Search the listing below for the line with "Where should I", then write out that line and every one after it exactly, without the pictures.
=-=-=
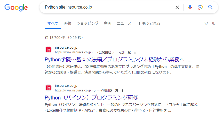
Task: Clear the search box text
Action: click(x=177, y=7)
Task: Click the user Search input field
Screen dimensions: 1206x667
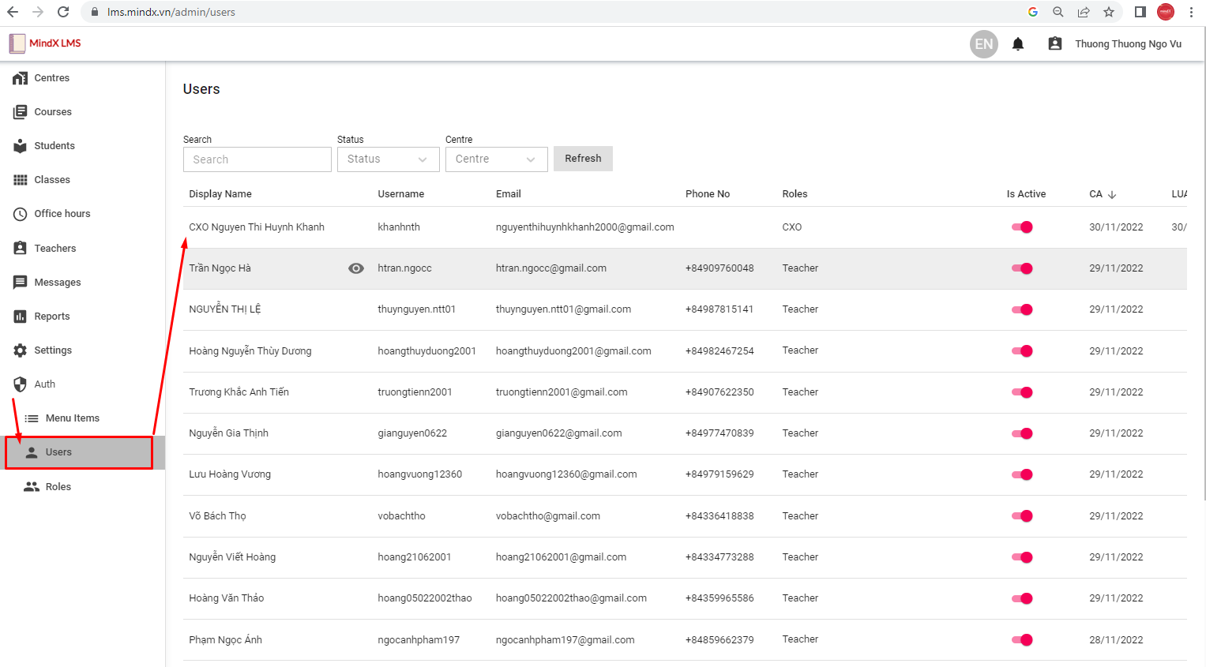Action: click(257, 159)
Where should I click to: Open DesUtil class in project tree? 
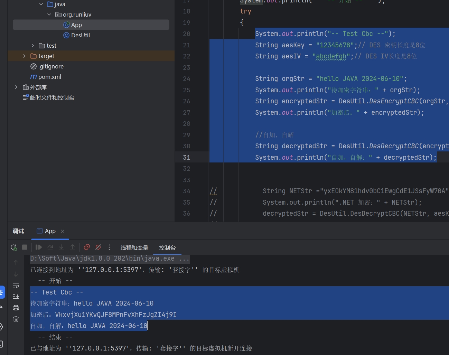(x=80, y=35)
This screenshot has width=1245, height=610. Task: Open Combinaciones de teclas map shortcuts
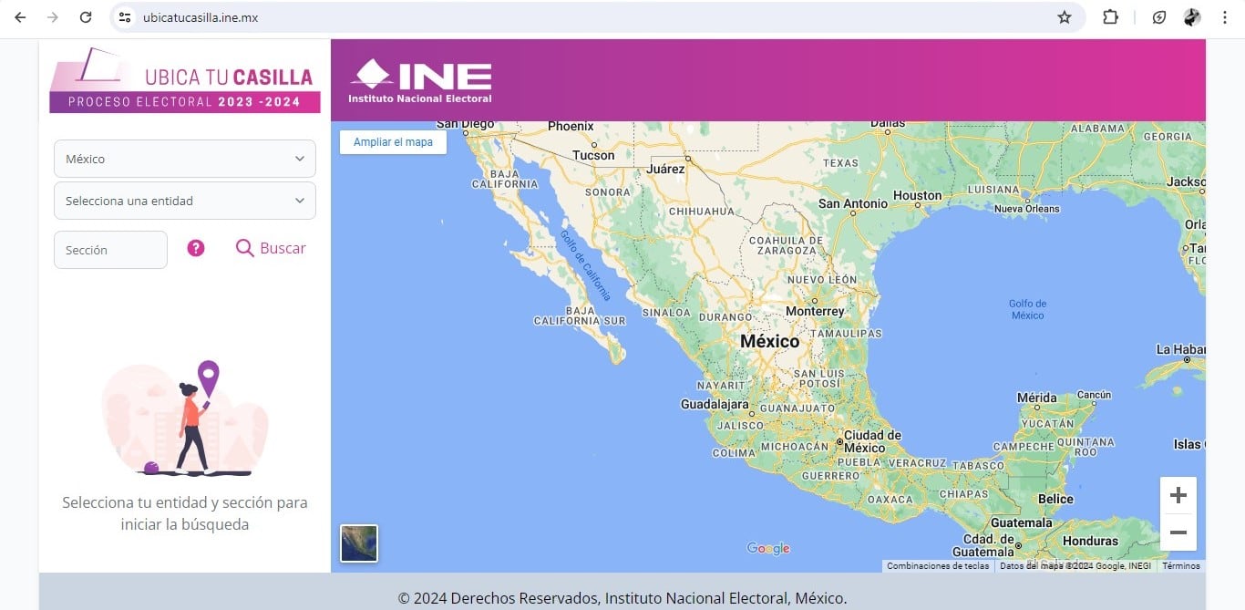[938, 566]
=-=-=
**RESULT OF THIS TASK:**
Where should I click to: Open DesUtil class in project tree? 
(x=80, y=35)
This screenshot has width=1245, height=610. Task: Open Combinaciones de teclas map shortcuts
[938, 566]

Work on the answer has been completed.